Le 21 octobre, le chef du bureau du sous-préfet de Châteaubriant part pour Paris avec un dossier de 200 noms. Pierre Pucheu, ministre de l’Intérieur de Pétain, va choisir 27 noms. Les autres seront choisis dans d’autres lieux de détention.
Mais qui est Pierre Pucheu ? Administrateur des fonderies de Pont-à-Mousson, des aciéries de Micheville, fondateur du Cartel international de l’acier, il est l’un des plus éminents représentants de ce qu’on appelait alors le Comité des forges et de cette bourgeoisie qui, après le triomphe de Hitler, entend prendre sa revanche sur le Front populaire. Pucheu, donc, choisit. Politiquement.
Charles Michels, secrétaire général des cuirs et peaux CGT ; Jean-Pierre Timbaud, dirigeant de la métallurgie CGT ; Jean Poulmarch, dirigeant du syndicat des produits chimiques CGT ; Jules Vercruysse, dirigeant du textile CGT ; Désiré Granet, dirigeant du papier-carton CGT ; Jean Grandel, secrétaire de la fédération postale CGT… Les autres sont professeurs, étudiants, ouvriers. Presque tous sont communistes et nombre d’entre eux sont des élus. Charles Michels est député de Paris, Granet est adjoint à Vitry, Grandel est maire de Gennevilliers.
Guy Môquet, dix-sept ans, le fils du député communiste de Paris Prosper Môquet. Pucheu choisit.
Louis Aragon a raconté les dernières heures des otages. Guy a écrit sur les planches de son baraquement : « Vous tous qui restez, soyez dignes de nous, les vingt-sept qui allons mourir. »
Le 22 octobre dans la carrière de la Sablière, il faisait beau à n’y pas croire. À quoi Guy pensait-il avant de s’évanouir ? Au ciel bleu, à ses parents, à Odette, rencontrée au camp et au baiser d’amour qu’elle lui avait promis ?

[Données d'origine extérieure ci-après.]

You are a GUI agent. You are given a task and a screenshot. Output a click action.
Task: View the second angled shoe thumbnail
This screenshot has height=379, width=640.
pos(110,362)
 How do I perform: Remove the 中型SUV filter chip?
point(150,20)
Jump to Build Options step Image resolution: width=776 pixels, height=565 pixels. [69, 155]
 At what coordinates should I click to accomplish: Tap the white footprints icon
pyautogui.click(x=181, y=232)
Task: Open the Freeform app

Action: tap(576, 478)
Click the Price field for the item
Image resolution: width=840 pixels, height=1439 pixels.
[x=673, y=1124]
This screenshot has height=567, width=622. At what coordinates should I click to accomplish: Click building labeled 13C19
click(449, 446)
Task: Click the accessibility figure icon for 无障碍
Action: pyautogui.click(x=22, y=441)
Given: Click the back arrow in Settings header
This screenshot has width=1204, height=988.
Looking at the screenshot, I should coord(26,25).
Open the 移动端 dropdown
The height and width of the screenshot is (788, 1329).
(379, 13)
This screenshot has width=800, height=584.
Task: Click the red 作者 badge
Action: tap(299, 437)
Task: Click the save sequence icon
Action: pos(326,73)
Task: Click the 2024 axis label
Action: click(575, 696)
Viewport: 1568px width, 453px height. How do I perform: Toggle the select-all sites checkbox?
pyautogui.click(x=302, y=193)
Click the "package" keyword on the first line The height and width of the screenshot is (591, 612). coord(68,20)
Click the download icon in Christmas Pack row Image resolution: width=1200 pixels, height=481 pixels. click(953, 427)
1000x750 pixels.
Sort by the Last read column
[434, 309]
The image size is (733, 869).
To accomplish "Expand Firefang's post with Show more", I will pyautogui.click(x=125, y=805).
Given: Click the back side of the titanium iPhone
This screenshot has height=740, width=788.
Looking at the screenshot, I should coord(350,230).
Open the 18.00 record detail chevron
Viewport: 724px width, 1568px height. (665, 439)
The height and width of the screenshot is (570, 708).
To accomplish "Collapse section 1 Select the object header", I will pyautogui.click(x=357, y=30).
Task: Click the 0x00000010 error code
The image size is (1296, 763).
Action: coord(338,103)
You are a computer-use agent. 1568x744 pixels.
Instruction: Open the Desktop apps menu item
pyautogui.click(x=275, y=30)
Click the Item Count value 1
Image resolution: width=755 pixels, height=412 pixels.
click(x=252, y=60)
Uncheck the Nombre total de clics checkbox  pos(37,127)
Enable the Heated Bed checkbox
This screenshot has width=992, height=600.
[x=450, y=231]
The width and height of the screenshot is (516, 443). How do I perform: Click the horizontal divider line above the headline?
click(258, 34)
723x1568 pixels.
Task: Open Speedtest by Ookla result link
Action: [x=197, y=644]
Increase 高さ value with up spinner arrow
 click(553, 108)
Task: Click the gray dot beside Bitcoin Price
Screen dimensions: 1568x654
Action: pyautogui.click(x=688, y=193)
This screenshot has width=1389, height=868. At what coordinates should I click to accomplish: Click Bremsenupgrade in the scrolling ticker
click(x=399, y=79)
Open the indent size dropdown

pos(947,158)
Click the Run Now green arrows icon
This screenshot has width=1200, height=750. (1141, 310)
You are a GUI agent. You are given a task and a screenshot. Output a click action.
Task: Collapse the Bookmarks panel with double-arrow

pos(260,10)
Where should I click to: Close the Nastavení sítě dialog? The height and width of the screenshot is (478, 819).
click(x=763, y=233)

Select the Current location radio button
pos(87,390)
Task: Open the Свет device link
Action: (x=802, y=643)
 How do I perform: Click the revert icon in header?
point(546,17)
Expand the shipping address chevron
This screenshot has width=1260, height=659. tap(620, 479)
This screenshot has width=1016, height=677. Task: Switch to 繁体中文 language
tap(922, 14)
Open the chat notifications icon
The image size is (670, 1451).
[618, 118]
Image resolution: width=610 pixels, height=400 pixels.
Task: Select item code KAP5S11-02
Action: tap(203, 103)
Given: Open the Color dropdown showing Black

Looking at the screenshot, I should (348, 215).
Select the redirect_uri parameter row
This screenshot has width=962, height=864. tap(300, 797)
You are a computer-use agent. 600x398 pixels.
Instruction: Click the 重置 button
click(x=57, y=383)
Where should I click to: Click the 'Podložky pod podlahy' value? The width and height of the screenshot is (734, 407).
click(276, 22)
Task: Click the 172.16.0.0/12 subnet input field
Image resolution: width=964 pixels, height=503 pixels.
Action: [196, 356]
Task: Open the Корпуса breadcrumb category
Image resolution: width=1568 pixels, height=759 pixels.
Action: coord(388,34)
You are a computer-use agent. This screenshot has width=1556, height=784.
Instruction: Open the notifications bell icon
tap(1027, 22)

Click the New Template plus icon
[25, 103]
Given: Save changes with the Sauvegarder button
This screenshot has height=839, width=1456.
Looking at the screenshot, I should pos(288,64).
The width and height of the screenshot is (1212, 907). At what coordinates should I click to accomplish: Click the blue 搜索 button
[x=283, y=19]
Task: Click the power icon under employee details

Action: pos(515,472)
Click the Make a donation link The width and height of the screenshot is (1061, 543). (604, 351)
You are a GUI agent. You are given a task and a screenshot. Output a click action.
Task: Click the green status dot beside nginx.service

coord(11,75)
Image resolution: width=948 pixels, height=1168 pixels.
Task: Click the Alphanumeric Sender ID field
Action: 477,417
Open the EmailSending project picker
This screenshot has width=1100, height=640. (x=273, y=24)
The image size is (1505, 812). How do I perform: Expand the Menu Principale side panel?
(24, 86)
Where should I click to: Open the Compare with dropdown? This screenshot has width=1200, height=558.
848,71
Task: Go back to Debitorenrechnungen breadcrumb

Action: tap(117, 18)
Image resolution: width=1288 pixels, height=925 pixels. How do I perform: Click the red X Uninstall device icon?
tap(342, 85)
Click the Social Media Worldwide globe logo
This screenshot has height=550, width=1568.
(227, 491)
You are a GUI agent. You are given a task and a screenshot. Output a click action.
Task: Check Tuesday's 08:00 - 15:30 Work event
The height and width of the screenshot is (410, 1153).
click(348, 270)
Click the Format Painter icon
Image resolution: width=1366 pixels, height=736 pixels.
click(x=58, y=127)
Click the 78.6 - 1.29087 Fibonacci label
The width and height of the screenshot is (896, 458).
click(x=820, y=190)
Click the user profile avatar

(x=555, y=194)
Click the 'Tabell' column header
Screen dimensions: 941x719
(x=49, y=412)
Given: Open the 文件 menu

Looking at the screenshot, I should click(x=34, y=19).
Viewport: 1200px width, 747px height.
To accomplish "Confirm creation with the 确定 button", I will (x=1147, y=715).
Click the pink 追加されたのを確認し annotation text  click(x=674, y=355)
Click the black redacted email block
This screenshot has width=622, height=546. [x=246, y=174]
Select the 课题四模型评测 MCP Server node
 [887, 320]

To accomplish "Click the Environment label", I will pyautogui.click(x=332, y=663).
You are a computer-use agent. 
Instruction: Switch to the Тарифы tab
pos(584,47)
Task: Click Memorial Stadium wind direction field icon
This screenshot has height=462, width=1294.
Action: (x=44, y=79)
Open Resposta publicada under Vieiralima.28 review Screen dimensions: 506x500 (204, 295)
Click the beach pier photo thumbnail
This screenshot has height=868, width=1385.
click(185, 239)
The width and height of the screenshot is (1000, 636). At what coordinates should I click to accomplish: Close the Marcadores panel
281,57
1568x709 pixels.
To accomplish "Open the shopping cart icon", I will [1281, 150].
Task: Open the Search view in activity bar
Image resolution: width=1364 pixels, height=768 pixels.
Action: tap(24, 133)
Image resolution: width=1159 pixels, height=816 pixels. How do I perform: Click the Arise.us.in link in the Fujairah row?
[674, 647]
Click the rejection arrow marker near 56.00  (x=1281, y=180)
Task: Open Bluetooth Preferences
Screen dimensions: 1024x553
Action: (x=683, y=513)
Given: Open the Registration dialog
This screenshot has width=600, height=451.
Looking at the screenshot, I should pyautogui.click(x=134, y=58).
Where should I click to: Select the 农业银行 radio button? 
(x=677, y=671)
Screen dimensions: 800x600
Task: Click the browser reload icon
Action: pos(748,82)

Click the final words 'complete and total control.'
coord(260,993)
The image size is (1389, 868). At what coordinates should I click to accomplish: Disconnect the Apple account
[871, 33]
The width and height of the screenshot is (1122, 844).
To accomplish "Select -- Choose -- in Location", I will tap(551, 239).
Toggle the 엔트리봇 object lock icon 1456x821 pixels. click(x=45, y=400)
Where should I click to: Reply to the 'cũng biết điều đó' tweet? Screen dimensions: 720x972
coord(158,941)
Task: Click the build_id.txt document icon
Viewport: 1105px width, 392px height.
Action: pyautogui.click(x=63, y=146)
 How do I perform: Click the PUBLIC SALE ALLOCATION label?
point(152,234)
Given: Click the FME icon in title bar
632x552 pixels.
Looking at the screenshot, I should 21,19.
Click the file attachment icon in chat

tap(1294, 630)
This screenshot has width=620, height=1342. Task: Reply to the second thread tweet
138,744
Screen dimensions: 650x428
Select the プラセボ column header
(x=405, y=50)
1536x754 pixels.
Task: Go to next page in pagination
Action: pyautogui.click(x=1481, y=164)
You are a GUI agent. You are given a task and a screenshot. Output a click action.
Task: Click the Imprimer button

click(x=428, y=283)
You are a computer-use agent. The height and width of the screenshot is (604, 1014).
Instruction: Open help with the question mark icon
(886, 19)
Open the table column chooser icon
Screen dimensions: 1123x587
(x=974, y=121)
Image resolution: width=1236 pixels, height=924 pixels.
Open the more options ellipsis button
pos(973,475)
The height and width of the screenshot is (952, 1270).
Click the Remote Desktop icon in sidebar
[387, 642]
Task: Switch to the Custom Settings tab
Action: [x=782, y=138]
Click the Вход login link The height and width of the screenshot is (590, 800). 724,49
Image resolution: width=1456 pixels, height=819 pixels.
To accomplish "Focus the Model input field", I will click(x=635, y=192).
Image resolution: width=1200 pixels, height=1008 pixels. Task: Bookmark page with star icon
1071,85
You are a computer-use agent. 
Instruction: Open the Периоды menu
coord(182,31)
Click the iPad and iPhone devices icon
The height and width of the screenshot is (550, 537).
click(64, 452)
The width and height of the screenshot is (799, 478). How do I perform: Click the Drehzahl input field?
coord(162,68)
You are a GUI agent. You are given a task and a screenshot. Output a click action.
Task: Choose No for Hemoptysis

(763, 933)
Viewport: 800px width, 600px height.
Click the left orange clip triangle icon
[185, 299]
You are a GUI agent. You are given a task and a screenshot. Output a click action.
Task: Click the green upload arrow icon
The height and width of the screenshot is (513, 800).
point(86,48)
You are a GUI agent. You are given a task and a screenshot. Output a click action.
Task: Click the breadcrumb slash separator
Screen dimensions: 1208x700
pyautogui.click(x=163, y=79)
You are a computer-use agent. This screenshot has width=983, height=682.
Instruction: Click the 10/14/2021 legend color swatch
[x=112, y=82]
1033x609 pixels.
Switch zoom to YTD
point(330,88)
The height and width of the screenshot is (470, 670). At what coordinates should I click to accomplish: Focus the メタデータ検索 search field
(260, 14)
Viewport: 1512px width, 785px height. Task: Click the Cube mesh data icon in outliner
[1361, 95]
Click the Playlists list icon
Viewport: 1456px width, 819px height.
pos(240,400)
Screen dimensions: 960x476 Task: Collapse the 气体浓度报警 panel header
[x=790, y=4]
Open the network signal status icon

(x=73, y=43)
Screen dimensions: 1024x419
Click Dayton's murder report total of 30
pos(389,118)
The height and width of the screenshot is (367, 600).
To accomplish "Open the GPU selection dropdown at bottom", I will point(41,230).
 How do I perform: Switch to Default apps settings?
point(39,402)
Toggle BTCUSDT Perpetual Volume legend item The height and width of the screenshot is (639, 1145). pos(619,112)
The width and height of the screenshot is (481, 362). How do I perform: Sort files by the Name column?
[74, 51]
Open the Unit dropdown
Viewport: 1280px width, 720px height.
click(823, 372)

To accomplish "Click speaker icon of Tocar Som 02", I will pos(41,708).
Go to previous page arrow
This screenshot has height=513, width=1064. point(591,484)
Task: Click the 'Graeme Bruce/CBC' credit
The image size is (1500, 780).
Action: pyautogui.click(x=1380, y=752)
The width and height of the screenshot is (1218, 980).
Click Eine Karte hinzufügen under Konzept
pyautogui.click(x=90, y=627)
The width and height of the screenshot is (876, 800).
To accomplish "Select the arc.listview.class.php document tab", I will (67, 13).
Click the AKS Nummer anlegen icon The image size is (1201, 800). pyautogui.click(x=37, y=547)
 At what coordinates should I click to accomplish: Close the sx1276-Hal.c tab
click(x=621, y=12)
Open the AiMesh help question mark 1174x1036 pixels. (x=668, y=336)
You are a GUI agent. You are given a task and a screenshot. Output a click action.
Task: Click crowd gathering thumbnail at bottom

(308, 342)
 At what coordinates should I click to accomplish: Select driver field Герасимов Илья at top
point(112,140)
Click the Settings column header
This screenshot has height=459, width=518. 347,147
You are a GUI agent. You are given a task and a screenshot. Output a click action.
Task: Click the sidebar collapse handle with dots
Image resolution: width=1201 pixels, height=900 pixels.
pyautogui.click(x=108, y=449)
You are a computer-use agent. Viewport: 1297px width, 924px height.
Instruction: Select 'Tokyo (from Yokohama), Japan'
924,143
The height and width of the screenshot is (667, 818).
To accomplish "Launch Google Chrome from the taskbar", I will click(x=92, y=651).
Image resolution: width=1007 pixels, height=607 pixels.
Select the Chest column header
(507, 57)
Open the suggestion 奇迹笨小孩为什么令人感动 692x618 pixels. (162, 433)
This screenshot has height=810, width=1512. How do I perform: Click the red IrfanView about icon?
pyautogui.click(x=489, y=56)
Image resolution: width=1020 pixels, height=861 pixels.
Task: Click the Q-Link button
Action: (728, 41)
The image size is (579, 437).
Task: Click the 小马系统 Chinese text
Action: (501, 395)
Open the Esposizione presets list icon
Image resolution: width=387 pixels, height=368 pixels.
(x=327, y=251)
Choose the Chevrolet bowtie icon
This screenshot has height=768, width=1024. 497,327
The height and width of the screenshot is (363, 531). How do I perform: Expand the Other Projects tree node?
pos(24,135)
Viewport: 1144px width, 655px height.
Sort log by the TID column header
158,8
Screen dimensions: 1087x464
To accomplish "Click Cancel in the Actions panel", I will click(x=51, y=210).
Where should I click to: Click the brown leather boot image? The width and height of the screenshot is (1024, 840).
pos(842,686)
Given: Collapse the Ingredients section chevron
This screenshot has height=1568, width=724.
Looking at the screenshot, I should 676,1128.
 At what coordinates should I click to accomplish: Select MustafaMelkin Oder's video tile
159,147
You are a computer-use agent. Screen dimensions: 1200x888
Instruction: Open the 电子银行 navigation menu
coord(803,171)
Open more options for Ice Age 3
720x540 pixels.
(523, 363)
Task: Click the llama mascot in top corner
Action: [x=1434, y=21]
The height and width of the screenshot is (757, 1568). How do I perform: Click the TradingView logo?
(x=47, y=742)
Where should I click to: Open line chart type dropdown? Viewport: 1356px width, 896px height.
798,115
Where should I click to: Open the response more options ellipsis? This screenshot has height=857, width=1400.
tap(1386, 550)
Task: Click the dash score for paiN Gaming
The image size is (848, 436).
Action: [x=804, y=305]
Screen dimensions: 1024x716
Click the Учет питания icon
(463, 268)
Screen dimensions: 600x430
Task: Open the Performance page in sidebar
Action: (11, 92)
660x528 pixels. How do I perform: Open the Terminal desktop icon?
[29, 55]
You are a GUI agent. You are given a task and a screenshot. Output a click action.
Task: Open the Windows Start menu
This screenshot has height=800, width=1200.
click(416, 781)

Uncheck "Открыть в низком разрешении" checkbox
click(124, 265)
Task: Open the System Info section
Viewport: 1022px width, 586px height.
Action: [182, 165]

Lui qui aimait la poésie, connaissait-il les vers de Rimbaud ?
Vous êtes amoureux, loué jusqu’au mois d’août
Vous êtes amoureux, vos sonnets la font rire
Tous vos amis s’en vont, vous êtes mauvais goût
Puis l’adorée un soir a daigné vous écrire !
Ce soir-là… vous rentrez aux cafés éclatants,
Vous demandez des bocks ou de la limonade…
On n’est pas sérieux quand on a dix-sept ans
Et qu’on a des tilleuls verts sur la promenade.
Guy Môquet est le seul à avoir été cité à l'ordre de la Nation.
Le 28 décembre 1944, le Général De Gaulle lui décerne la médaille de la Résistance française et la Croix de Guerre.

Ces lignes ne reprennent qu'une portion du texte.